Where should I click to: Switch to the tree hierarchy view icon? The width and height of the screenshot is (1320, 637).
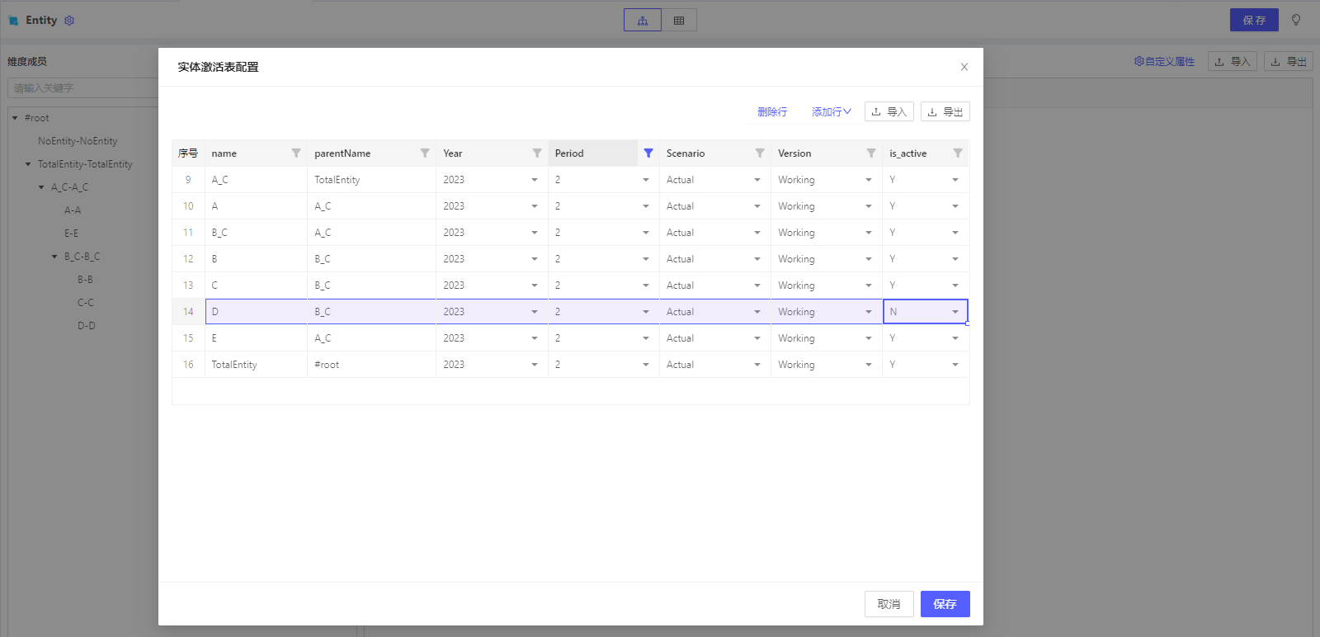point(643,21)
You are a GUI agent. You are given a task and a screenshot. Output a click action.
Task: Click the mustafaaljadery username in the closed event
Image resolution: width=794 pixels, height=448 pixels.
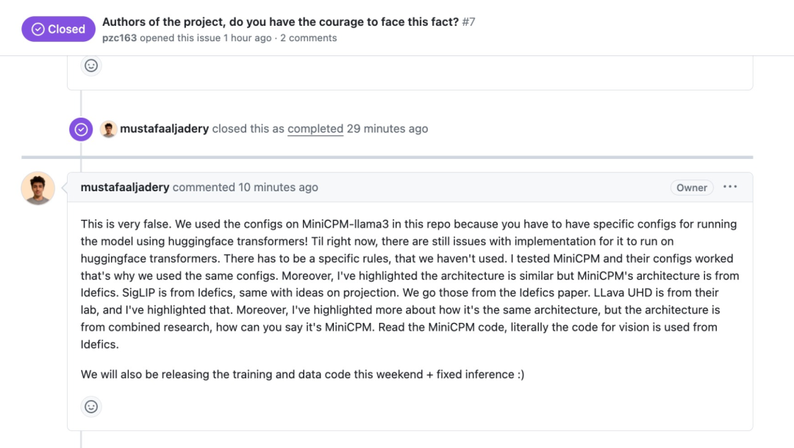coord(165,129)
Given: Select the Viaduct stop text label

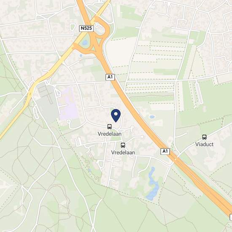Looking at the screenshot, I should point(204,144).
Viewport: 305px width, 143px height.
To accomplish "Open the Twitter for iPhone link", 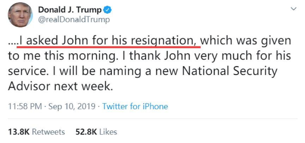I will coord(135,106).
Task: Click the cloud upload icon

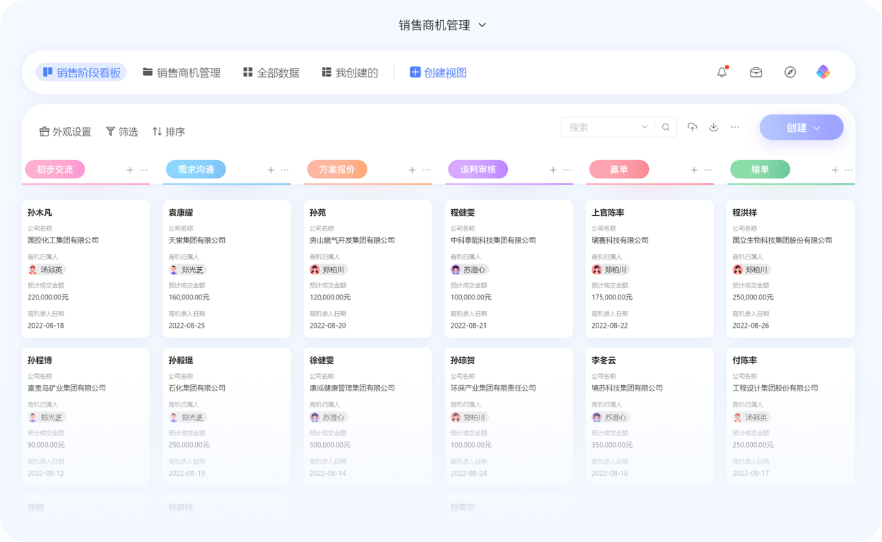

--

- _What to work on_
Starting with the first line of the data, transcribe every line exactly through the one containing "Task: Click the mustafaaljadery". No pictures go in.

- _Your solution_
Where should I click to: Switch to the tree hierarchy view icon? The width and height of the screenshot is (1320, 637).
point(643,21)
You are a GUI agent. You are given a task and a screenshot. Output a click action.
Task: Click the mustafaaljadery username in the closed event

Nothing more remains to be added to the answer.